Watching futuristic fantasies—and speculating about fictional worlds, eye-popping gadgets and alternate realities—is a great way to fuel young imaginations. Most sci-fi flicks made today, like the Transformers franchise or the reboot of Star Trek, thrill viewers with adventure, special effects and violence, but 50 years ago the genre was a much headier, spookier place. Aliens and nuclear mutants were the ghosts and ghouls of the atomic age—and decades later, they are perfect Halloween-season viewing material for smart city kids.

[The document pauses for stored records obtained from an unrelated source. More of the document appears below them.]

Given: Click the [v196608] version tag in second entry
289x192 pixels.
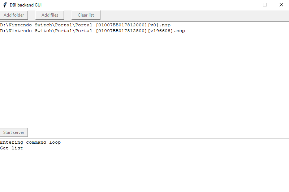Looking at the screenshot, I should [160, 31].
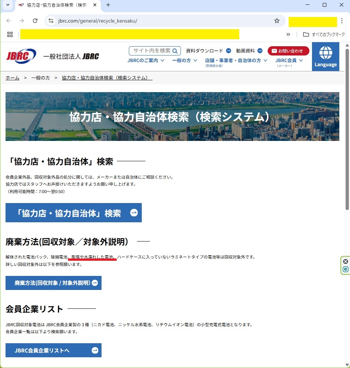Open the tab search dropdown arrow
350x368 pixels.
pos(7,5)
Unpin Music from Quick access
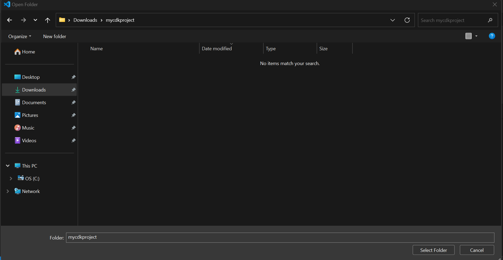This screenshot has width=503, height=260. tap(73, 127)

We picked five classics (all available on Netflix) that’ll give your grade-school children the chills.
Godzilla (1954)
A prehistoric reptile brought to life by A-bomb radiation terrorizes Tokyo with thermonuclear breath and thunder thighs that could crush a high-rise. The monster suits and balsa-wood cityscapes might elicit giggles from kids used to computer wizardry, but the thought of a mutant beast on the rampage will still be gleefully terrifying.

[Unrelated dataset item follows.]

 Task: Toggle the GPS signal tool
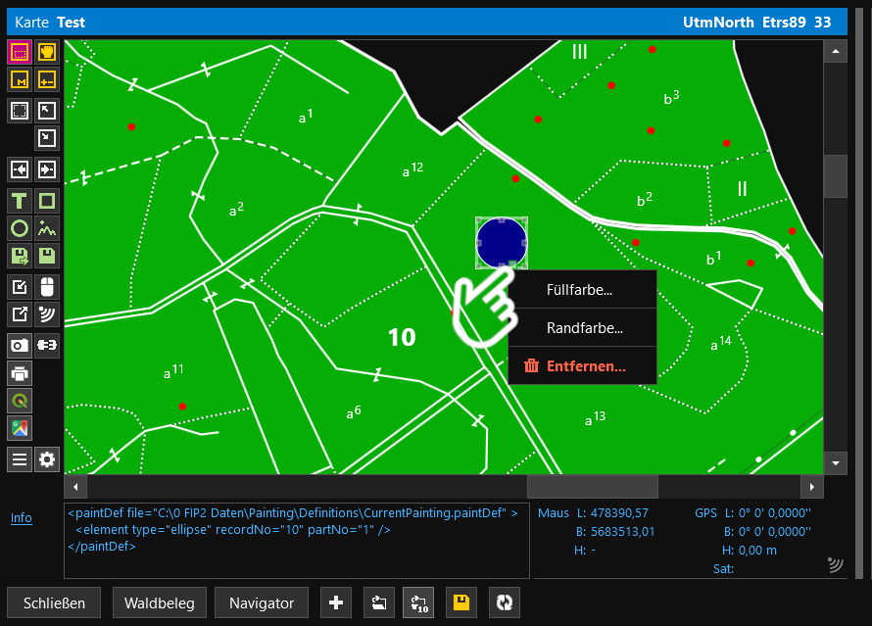pyautogui.click(x=47, y=314)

Invasion of the Body Snatchers (1956)
Giant seed pods from outer space create perfect duplicates of people as they sleep—with the purpose of destroying and supplanting the human race. Brainiac parents might recognize this classic B movie as an allegory for the mindless group-think hysteria of McCarthyism. Younger viewers will just be too freaked out to go to bed; be sure to screen on a weekend.

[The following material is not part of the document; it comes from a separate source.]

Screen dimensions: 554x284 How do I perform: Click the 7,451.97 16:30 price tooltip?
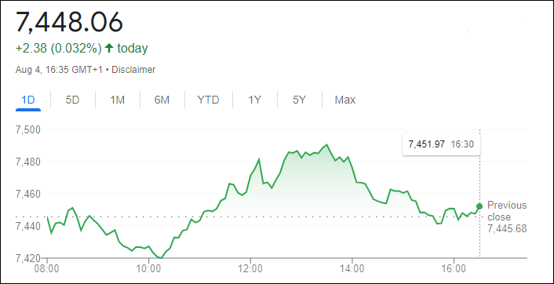441,144
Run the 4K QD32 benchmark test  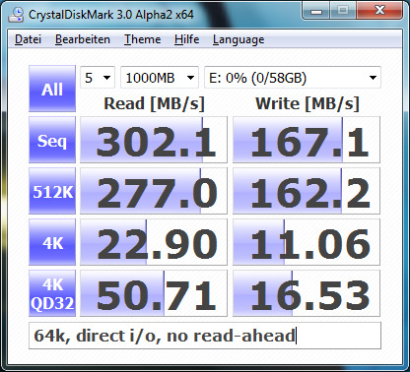point(52,293)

The Incredible Shrinking Man (1957)
Radioactive mist and insecticides transform an unsuspecting husband into an ever-reductive version of himself. As his body becomes tinier and tinier, encounters with the family cat and a spider become battles of life or death. It’s a wonderfully disturbing parable about the nature of being small in an increasingly large and frightening world—just the sort of outlook any put-upon little brother or sister can understand.
The Fly (1958)
Technology goes violently awry when a scientist experiments with a teleportation device and accidentally fuses his own body with that of a wandering housefly. The result—a man with the head of an insect, plus a fly leg and a fly arm—gives new meaning to the phrase “bugged out” and just might turn a few macabre youngsters into budding entomologists.
The Tingler (1959)
Vincent Price (who is also in The Fly) stars in this lowbrow classic, made by campy shriek auteur William Castle, about a killer parasite that grows and tingles on people’s spines whenever their sense of fear is heightened. The only way to escape its deadly clutches? Something kids love to do: “Scream! Scream for your lives!” (Alas, one doomed woman can’t heed the warning: she’s deaf and mute.)